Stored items
================

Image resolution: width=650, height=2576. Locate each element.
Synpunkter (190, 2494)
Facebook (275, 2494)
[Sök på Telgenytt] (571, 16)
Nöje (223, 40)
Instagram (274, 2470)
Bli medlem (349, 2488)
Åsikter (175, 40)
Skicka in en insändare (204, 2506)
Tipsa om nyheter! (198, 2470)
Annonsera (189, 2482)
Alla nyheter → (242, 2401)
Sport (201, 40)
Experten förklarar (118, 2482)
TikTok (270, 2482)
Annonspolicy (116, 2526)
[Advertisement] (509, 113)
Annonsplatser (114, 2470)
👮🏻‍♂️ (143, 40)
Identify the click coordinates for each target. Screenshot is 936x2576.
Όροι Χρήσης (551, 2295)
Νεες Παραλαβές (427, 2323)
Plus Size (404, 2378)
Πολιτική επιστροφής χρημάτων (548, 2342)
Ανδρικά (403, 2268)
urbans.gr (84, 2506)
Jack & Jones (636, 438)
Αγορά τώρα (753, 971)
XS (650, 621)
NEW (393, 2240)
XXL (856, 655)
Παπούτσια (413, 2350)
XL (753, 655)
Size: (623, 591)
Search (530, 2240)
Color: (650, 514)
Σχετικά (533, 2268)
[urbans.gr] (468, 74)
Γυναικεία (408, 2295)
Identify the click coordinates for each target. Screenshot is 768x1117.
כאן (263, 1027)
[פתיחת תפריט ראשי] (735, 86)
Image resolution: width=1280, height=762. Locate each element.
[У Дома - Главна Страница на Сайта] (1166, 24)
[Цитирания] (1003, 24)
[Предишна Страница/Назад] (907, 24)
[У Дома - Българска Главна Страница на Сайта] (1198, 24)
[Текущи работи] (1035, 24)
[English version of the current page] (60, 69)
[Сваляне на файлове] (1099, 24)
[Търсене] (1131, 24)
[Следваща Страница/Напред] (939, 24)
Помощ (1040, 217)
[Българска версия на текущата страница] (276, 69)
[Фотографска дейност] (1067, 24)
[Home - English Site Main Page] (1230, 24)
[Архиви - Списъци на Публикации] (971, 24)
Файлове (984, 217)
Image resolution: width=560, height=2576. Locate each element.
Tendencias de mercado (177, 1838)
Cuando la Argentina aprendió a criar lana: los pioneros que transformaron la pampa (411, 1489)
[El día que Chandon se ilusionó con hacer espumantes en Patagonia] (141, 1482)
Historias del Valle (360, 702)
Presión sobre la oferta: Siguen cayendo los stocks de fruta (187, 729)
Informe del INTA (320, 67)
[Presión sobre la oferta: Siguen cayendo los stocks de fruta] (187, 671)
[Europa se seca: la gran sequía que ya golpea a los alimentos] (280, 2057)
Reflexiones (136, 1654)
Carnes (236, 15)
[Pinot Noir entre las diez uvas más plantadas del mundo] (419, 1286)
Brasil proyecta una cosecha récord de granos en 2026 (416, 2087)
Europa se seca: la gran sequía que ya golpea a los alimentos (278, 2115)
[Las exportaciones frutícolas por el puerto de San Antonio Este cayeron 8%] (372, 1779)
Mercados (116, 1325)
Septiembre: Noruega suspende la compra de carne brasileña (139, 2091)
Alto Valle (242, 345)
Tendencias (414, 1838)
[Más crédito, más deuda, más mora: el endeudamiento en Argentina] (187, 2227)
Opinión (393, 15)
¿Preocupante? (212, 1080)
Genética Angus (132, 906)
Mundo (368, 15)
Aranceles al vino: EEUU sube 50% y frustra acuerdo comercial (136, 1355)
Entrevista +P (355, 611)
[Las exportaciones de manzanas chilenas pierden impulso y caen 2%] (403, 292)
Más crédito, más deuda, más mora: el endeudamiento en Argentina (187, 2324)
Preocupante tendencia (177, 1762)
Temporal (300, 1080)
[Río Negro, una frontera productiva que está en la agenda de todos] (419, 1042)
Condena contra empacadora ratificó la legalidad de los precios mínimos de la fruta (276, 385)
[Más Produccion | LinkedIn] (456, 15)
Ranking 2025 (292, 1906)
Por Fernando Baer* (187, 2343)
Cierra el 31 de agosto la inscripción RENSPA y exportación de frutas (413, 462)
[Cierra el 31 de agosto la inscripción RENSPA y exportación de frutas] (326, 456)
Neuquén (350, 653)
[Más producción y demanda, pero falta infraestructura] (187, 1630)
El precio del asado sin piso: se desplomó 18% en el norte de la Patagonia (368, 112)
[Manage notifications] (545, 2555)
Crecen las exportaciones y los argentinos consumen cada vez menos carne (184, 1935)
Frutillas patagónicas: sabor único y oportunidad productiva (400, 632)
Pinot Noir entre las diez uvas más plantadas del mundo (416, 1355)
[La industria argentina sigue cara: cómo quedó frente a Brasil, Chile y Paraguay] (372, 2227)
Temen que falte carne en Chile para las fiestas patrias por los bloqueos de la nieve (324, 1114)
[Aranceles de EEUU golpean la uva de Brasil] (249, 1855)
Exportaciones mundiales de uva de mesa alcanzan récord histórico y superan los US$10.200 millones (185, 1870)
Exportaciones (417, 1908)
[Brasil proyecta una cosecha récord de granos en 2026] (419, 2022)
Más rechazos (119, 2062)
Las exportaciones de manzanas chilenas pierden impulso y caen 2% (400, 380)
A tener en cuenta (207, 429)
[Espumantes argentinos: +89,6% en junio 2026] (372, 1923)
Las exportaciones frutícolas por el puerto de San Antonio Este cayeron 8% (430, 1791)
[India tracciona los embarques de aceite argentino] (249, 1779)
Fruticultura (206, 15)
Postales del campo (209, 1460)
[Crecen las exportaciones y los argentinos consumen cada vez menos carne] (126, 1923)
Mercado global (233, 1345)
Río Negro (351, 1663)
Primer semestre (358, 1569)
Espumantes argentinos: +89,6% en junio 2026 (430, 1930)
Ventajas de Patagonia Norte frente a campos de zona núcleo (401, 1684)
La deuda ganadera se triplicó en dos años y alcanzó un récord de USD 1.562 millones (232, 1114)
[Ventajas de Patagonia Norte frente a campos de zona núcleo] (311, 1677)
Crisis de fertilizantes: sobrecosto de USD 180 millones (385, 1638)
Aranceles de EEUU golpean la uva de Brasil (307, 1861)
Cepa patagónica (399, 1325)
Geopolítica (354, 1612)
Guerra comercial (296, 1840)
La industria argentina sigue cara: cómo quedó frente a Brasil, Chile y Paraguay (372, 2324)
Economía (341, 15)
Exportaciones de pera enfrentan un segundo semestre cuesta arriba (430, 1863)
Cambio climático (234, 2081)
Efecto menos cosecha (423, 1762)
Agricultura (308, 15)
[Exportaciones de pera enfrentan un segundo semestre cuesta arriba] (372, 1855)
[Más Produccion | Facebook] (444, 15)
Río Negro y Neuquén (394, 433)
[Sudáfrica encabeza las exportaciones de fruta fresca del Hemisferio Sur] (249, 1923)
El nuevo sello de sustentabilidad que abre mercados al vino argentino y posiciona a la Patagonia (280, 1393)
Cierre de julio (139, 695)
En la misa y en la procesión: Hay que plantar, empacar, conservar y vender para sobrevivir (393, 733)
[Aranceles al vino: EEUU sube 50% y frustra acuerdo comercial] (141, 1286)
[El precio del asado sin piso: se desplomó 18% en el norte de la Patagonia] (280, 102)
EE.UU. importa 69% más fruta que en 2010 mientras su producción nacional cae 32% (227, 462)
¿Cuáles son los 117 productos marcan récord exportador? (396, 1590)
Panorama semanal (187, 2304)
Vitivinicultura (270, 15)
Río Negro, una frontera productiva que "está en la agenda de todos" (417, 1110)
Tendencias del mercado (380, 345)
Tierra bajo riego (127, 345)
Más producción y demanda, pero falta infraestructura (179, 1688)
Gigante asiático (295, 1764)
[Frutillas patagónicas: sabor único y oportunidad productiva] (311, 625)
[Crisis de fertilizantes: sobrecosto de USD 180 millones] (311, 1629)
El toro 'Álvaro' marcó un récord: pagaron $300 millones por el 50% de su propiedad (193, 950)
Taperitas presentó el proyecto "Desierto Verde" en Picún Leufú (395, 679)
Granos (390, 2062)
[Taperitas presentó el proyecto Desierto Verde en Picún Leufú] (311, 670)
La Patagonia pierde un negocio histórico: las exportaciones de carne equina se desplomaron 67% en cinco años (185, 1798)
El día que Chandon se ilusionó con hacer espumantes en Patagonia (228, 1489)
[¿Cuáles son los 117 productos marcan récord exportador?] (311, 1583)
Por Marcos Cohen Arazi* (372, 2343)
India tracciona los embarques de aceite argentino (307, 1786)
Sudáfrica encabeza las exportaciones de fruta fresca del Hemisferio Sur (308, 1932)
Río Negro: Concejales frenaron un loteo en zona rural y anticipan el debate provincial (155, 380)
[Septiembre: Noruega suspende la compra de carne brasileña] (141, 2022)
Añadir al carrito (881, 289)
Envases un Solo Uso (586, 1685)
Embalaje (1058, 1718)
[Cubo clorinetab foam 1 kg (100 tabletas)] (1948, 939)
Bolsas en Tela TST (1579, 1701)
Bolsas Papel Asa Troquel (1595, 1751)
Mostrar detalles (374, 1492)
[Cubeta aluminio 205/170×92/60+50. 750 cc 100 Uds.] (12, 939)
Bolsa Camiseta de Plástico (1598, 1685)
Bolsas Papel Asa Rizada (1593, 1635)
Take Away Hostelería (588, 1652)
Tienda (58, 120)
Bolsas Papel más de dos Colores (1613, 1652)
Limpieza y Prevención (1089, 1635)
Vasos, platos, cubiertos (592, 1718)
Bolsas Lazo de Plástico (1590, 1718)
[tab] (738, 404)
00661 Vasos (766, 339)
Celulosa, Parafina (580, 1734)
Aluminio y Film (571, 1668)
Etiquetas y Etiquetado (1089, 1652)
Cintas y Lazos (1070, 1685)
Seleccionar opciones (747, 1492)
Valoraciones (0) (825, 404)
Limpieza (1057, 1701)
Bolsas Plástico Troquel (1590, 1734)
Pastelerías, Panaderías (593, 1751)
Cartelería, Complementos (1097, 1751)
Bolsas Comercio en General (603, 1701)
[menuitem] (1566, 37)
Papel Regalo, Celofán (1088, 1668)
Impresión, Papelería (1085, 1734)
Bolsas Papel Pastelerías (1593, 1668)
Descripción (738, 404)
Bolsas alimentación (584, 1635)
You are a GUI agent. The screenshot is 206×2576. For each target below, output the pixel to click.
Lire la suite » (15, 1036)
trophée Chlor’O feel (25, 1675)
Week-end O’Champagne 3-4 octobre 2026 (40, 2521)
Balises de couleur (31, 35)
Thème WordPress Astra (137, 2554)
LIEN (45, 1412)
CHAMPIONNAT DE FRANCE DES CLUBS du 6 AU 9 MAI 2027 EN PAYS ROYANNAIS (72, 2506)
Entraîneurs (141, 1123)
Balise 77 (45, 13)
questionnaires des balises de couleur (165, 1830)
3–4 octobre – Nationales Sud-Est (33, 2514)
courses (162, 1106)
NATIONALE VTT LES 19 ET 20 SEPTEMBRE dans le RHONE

================

TASK INSTRUCTIONS: The number of lines in the data that contain the word "cosecha" is all that should be stated.

RESULT OF THE TASK: 3